> **Required work**
Convert the lines below into a JSON list of strings, with one string per line and blank lines skipped. Leave the pictures out.

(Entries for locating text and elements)
* START *
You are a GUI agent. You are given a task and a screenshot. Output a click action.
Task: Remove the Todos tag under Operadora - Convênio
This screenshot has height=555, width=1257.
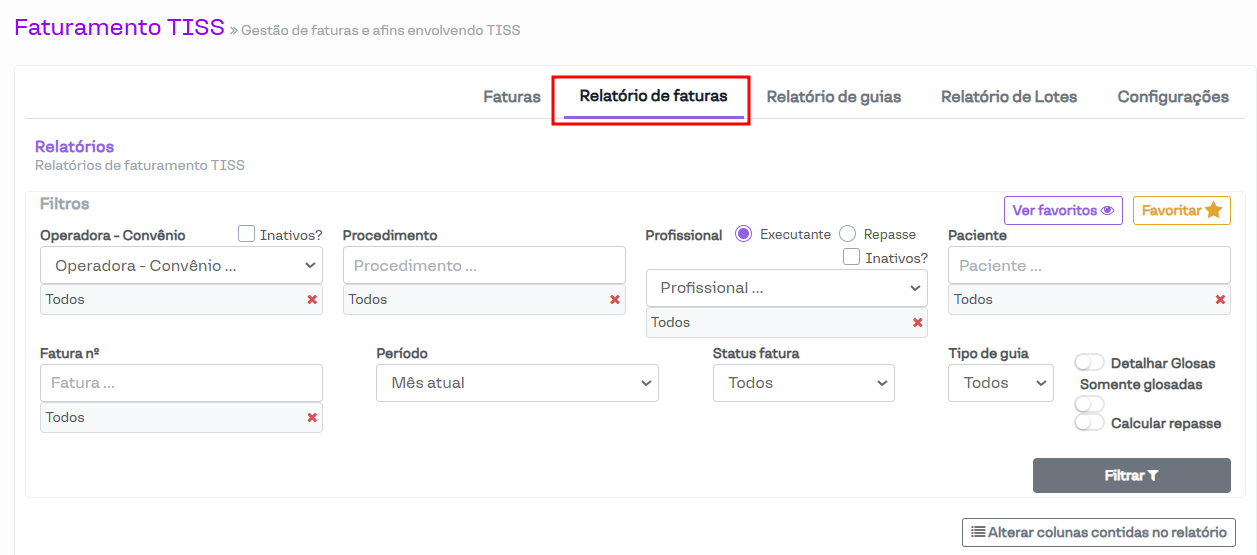pyautogui.click(x=312, y=300)
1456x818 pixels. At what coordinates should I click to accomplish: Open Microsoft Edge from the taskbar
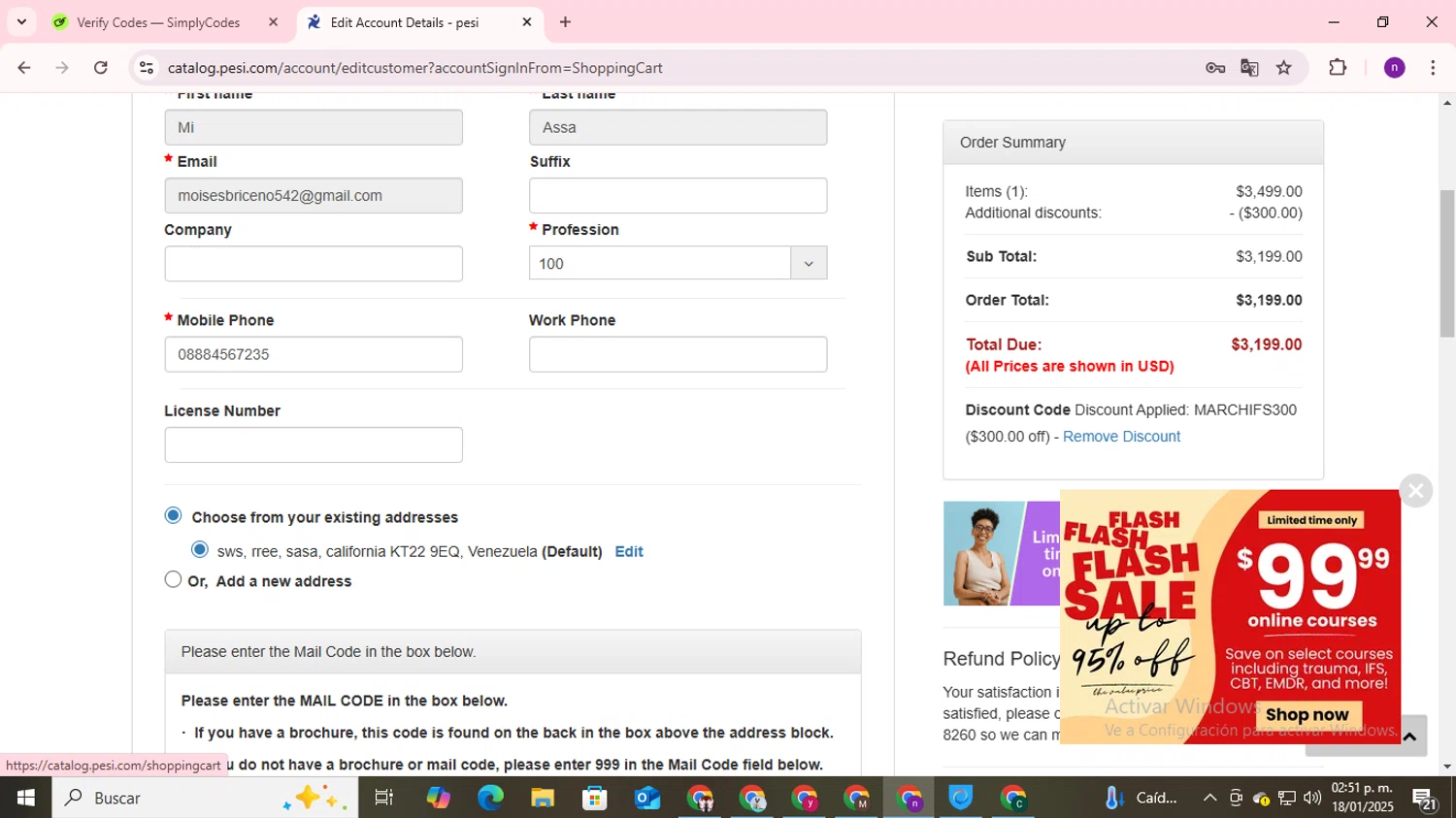pyautogui.click(x=490, y=798)
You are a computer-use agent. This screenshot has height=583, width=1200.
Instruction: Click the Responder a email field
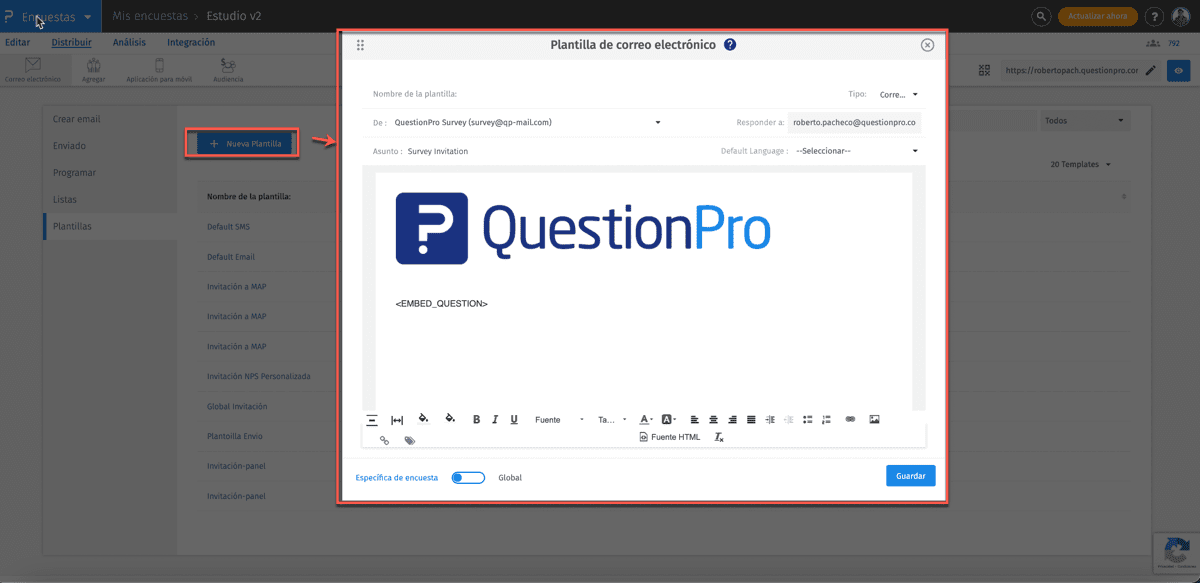(857, 120)
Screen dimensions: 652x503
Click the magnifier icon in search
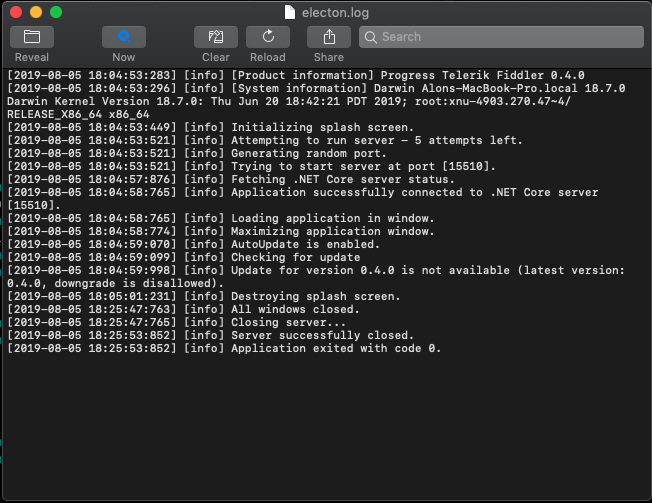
* END *
> **Answer to this exercise**
[
  "You are a GUI agent. You are given a task and a screenshot. Output a click action.",
  "Task: Remove the Todos tag under Operadora - Convênio",
  "This screenshot has height=555, width=1257.",
  "pyautogui.click(x=312, y=300)",
  "1456x818 pixels. At what coordinates should I click to accomplish: Open Microsoft Edge from the taskbar",
  "pyautogui.click(x=490, y=798)",
  "You are a computer-use agent. This screenshot has height=583, width=1200.",
  "Instruction: Click the Responder a email field",
  "(857, 120)",
  "Screen dimensions: 652x503",
  "Click the magnifier icon in search"
]